### The request:
Duplicate the lines from the one containing "You are a computer-use agent. 785x1512" through the end of the lines, inclusive, and reproduce that stretch verbatim.

### Available records:
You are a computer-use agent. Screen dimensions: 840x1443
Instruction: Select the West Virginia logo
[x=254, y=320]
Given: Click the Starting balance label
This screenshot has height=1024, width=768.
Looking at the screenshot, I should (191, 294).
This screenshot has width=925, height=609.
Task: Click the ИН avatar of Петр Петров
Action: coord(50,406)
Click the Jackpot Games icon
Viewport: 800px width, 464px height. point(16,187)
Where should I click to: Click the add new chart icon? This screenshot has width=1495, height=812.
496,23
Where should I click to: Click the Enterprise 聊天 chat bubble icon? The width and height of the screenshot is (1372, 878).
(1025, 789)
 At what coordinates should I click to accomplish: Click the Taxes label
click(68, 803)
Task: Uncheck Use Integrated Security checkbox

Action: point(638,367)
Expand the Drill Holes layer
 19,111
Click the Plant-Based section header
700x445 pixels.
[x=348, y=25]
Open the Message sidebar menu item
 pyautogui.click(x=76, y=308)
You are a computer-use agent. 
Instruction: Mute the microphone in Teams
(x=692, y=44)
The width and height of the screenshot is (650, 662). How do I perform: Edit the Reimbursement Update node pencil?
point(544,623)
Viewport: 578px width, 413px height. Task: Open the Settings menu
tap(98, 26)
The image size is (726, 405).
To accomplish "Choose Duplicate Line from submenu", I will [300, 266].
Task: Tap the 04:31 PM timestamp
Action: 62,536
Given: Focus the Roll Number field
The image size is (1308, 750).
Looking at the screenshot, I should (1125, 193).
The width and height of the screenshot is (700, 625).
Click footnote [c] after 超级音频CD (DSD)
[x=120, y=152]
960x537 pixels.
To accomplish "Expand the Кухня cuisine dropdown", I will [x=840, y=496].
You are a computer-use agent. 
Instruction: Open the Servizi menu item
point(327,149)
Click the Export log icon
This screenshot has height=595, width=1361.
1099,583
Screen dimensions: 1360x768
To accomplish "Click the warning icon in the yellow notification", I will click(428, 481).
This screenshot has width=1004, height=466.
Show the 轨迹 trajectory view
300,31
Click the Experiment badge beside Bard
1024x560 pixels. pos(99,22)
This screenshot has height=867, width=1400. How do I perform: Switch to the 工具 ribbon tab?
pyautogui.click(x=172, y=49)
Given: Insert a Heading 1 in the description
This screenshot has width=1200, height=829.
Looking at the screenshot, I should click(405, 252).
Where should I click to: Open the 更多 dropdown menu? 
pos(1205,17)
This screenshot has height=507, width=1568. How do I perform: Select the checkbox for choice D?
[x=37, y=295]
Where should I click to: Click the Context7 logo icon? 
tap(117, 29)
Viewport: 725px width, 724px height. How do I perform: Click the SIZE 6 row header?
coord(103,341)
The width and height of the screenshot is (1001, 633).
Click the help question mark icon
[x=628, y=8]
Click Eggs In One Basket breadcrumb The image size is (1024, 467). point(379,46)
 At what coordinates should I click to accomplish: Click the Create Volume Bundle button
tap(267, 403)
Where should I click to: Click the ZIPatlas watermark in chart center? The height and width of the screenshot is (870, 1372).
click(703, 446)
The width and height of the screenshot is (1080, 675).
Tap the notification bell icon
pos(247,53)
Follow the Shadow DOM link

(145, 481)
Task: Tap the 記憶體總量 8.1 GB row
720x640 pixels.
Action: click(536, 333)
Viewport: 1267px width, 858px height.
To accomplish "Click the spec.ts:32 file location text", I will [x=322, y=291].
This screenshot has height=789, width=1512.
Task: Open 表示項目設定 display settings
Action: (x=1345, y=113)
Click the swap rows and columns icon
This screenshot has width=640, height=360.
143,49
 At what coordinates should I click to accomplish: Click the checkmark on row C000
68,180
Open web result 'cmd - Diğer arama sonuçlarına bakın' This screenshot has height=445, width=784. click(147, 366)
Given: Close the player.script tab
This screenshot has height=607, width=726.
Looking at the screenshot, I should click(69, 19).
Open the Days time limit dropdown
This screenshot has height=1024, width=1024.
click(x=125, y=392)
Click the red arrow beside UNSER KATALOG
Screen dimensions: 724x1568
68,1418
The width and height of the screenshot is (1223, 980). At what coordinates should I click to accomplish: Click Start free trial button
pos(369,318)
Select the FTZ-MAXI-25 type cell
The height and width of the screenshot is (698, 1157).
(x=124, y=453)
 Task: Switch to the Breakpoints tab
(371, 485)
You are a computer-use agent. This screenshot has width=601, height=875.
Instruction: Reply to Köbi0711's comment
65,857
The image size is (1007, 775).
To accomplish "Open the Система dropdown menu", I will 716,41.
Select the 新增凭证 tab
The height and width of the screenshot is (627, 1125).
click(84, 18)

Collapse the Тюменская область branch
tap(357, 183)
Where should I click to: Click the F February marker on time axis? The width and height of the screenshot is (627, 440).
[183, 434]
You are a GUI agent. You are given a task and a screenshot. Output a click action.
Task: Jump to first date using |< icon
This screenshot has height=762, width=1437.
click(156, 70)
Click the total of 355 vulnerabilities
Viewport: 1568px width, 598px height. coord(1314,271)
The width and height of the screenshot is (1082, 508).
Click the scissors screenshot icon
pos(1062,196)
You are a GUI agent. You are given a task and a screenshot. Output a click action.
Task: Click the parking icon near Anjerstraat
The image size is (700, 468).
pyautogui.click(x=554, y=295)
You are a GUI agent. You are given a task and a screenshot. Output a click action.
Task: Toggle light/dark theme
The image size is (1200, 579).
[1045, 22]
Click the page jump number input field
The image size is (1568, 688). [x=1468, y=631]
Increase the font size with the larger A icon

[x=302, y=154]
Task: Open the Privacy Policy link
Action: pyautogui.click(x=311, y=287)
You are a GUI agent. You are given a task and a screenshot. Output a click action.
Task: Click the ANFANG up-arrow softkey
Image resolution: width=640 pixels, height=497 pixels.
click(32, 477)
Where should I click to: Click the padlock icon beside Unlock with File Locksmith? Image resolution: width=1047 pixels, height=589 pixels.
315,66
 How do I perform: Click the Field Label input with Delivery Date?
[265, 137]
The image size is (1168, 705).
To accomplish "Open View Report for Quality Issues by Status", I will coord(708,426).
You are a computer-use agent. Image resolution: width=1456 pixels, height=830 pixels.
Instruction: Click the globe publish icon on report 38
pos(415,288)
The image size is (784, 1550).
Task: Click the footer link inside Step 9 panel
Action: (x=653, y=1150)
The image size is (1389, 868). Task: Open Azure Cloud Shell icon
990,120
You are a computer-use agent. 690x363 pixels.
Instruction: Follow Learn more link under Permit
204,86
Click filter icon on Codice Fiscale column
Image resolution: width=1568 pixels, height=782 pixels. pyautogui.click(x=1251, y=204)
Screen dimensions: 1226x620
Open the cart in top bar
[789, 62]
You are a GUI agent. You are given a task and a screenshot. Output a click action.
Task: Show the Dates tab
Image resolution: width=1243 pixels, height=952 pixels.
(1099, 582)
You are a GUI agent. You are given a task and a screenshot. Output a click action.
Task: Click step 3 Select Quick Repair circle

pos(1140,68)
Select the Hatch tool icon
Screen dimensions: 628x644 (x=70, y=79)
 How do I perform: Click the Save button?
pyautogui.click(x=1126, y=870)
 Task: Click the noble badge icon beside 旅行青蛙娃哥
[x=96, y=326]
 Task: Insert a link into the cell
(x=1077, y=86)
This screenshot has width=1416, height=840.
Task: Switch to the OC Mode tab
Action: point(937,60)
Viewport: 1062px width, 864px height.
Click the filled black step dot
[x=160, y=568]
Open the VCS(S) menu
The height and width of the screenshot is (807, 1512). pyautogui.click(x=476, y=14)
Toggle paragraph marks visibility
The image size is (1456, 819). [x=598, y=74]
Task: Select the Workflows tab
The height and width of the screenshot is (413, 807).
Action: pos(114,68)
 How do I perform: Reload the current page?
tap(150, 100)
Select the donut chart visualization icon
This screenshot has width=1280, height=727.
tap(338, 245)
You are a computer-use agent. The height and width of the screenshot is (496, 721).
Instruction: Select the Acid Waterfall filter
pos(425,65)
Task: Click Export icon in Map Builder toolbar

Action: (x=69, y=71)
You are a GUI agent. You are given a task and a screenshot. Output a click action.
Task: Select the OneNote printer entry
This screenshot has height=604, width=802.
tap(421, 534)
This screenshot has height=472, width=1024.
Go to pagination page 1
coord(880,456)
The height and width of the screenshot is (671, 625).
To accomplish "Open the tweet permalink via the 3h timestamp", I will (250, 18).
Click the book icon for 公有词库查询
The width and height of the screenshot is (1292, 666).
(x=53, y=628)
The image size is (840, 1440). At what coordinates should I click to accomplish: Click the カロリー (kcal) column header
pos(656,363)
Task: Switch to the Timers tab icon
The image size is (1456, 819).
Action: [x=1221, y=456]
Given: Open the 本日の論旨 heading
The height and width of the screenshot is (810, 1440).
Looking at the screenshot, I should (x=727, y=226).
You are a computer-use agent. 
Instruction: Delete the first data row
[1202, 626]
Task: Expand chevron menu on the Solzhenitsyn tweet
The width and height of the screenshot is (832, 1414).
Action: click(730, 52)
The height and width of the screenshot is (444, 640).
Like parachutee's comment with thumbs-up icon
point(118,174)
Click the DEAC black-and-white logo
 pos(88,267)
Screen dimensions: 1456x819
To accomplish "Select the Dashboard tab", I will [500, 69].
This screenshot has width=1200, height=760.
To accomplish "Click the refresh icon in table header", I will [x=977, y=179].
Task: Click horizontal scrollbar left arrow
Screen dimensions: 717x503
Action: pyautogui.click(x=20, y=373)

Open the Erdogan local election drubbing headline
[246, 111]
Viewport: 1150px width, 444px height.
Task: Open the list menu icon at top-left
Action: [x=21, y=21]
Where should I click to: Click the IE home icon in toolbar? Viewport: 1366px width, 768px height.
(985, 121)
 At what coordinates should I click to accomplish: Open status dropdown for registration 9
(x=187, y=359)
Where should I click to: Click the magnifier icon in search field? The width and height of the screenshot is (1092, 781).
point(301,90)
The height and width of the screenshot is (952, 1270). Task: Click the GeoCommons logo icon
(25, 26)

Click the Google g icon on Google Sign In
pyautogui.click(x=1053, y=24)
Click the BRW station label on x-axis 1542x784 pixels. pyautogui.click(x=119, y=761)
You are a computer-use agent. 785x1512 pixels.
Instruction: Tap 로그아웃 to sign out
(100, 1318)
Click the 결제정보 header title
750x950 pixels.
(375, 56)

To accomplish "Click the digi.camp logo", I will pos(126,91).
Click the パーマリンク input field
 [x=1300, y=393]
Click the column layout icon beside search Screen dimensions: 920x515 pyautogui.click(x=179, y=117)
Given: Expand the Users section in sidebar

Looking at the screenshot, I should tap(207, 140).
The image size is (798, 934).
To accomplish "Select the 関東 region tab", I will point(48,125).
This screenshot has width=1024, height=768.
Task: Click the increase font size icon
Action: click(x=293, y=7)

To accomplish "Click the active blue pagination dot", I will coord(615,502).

### Response to the exercise:
You are a computer-use agent. 785x1512 pixels.
Instruction: Tap 로그아웃 to sign out
(100, 1318)
Click the 결제정보 header title
750x950 pixels.
(375, 56)

To accomplish "Click the digi.camp logo", I will pos(126,91).
Click the パーマリンク input field
 [x=1300, y=393]
Click the column layout icon beside search Screen dimensions: 920x515 pyautogui.click(x=179, y=117)
Given: Expand the Users section in sidebar

Looking at the screenshot, I should tap(207, 140).
The image size is (798, 934).
To accomplish "Select the 関東 region tab", I will point(48,125).
This screenshot has width=1024, height=768.
Task: Click the increase font size icon
Action: click(x=293, y=7)

To accomplish "Click the active blue pagination dot", I will coord(615,502).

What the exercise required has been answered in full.